ClickOnce has the concept of "InstallationPrerequisites". Having the runtime (and the evergreen bootstrapper) available as prerequisites, would have the same effect in a slightly different way: A prerequisite is downloaded even before your app gets installed or before updating, in case the prerequisite version would have changed.
VS installer provides the same "Installation Prerequisite" mechanism like ClickOnce, The primary way of integrating dependencies with Windows Installer (MSI) setups are merge modules (.msm). These are almost the same as MSI, which means that it's easy to build merge modules alongside msi installers for runtime versions.
MSI packages can be used as "Installation Prerequisite". Merge Modules support Visual Studio Installer and WIX - plus almost every commercial and non-commercial installation framework.
I know, this sounds like a lot, but the bottom line is: For supporting all typical distribution scenarios in a nice and convenient way, only two things would be needed:
It wouldn't take long to get this set up and (of course) automated, so it produces the above automatically each time when a new runtime is released.
Now there's one question remaining - What does it have to do with this issue?
Let's close the loop: If the runtimes would be available as a package like WinAppSdk, then one could have the runtime files in the project for development. But once the app gets packaged for the store, the runtime files don't go into your application package and are instead provided as an MSIX dependency package, which would be managed and submitted to the store by MS itself.
And then - as the runtime files are no longer part of your application package, the package would no longer fail store validation 😄
softworkz
commented
7 months ago Any news on the subject? (fixed runtime shipping with UWP apps)?

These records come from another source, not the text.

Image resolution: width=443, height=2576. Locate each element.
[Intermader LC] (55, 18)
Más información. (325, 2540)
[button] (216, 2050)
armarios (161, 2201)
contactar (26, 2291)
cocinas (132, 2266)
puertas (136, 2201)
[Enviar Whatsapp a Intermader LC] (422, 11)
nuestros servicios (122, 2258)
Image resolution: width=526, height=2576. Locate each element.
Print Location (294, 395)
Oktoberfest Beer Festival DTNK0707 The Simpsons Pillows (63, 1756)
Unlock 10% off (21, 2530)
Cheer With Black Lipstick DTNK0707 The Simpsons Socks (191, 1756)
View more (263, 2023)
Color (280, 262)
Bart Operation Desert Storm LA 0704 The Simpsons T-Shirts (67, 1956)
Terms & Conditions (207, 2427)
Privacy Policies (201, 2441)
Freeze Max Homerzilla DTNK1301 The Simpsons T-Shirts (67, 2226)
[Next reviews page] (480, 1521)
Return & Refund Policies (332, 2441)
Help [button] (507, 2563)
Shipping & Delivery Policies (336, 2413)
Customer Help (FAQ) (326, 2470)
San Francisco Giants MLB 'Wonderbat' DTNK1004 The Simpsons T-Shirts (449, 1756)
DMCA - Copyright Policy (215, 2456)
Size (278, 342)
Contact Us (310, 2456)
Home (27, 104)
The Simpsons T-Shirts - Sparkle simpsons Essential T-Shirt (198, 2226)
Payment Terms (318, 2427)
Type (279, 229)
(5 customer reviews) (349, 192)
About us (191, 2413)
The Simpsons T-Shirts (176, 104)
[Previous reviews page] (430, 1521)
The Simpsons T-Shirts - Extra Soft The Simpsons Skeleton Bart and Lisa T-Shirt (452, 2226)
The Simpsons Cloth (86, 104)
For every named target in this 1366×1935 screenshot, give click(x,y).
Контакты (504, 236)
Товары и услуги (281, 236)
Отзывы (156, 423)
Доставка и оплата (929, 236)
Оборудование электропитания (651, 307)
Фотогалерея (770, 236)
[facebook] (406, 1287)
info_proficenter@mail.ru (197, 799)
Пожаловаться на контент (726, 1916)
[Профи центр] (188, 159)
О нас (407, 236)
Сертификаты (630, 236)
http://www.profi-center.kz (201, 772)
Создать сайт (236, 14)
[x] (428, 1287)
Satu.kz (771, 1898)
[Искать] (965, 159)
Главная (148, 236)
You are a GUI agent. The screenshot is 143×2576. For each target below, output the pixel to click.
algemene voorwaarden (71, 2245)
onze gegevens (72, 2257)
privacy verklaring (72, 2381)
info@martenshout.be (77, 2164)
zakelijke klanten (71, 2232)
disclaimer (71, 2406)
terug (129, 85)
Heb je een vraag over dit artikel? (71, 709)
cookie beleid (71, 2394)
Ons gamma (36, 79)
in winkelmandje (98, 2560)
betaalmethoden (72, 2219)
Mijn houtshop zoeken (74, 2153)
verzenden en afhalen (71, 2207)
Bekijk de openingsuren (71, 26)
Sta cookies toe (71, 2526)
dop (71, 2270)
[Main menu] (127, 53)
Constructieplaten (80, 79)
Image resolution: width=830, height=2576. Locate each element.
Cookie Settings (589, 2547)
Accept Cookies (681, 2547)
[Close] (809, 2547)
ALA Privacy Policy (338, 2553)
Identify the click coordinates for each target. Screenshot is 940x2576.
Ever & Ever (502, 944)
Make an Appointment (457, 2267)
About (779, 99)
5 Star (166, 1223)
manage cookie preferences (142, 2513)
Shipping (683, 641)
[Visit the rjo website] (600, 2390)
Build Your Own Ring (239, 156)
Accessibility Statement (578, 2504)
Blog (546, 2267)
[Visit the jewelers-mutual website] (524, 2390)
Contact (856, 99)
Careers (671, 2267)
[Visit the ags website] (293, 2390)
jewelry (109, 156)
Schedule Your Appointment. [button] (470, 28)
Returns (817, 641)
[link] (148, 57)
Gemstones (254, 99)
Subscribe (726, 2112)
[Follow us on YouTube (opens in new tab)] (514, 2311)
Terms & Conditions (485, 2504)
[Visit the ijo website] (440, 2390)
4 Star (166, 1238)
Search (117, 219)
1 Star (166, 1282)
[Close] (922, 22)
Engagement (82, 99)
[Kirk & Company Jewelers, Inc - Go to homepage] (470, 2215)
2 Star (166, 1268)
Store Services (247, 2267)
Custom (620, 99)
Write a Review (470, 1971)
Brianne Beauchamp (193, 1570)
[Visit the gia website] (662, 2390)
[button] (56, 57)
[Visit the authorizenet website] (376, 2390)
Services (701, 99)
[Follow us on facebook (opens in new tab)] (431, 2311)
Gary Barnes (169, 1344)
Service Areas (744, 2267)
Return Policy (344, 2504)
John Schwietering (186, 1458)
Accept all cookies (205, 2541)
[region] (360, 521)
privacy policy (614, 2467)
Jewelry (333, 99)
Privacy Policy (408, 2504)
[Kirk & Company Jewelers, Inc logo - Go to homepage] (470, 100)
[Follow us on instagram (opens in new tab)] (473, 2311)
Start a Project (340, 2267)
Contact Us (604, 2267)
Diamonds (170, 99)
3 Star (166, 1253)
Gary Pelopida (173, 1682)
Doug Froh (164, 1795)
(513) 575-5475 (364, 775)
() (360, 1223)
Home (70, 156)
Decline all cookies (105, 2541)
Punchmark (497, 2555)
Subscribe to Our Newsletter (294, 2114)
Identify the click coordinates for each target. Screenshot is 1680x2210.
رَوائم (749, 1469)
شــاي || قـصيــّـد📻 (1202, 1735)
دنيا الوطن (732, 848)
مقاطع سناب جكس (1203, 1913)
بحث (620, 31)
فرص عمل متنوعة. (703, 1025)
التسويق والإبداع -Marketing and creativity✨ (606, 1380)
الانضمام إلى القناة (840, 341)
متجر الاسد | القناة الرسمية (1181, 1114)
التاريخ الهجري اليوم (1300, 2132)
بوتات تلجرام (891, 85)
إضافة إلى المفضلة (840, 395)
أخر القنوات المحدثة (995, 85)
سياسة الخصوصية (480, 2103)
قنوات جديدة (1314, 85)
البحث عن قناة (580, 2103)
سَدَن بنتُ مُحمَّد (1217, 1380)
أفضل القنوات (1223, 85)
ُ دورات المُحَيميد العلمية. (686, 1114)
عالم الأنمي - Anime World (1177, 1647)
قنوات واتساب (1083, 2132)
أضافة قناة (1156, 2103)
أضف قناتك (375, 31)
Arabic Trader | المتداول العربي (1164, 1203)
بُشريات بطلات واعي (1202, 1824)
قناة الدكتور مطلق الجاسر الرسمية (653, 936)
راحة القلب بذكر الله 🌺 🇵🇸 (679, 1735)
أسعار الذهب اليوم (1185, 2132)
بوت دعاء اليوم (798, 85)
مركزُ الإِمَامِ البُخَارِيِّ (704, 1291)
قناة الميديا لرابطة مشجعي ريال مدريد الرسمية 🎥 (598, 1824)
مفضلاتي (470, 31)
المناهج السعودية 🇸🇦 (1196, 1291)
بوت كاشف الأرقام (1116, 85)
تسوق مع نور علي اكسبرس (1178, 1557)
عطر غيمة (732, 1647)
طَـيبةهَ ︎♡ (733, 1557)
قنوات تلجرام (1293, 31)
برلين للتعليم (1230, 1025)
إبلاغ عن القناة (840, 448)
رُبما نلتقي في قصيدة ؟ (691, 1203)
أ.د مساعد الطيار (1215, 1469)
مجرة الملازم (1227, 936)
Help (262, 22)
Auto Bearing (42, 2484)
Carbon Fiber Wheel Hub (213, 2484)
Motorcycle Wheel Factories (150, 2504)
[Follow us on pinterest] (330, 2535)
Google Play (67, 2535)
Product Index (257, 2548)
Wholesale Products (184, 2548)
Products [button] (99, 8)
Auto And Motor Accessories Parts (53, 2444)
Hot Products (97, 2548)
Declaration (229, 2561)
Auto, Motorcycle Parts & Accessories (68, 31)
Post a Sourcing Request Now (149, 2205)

Perhaps @KevinLaMS or @DavidShoe have some more insights?
Thanks
liminzhu
commented
5 months ago Late to the thread, there are a lot of good comments and suggestions @softworkz ! First I would definitely still recommend Evergreen to almost all WebView2 developers (I've only seen very few instances where I would recommend Fixed Version usage (e.g. healthcare) and even some of them are moving to Evergreen due to servicing the runtime themselves being a huge pain, so something to consider. Obviously each developer still has their own requirements, so the decision would be up to you. The tradeoff on a high-level -
| Evergreen | Fixed Version |
|---|---|
| lean and have better fundamental characteristics (obviously footprint but even startup speed as often the evergreen dlls would already be in memory because some WV2 app or the hardlinked Edge is already running) | Fairly bulky |
| Serviced by Microsoft | Developer needs to service it if security matters |
| Changes between versions; developer can test their app against latest non-stable channels (which is the model web developer follows) | Superior compatibility as the runtime doesn't change from underneath you |
| On almost all supported Win10+ devices with minor caveats | Developer always needs to distribute their copy |
On some of your major concerns on evergreen - 1) compatibility-wise breaking changes are unlikely and developers can test against non-stable Edge channels for future changes but admittedly fixed version doesn't need any of that 2) distribution-wise Evergreen is almost everywhere - they are inboxed on Win11 and we did some push to get them on most Win10 devices. We recommend store developers to check for missing webview2 during runtime and run the installer to cover the corner cases. A lot more details in this doc) so that WebView2 presence is guaranteed. The evergreen installer can be run without elevation. What happens is that without elevation WebView2 is installed per-user, but would be later migrated to per-system by the privileged edge updater. The installer fails if you already have a per-sys webview2 installed. Overall, Evergreen is simpler and more supported in the store configuration.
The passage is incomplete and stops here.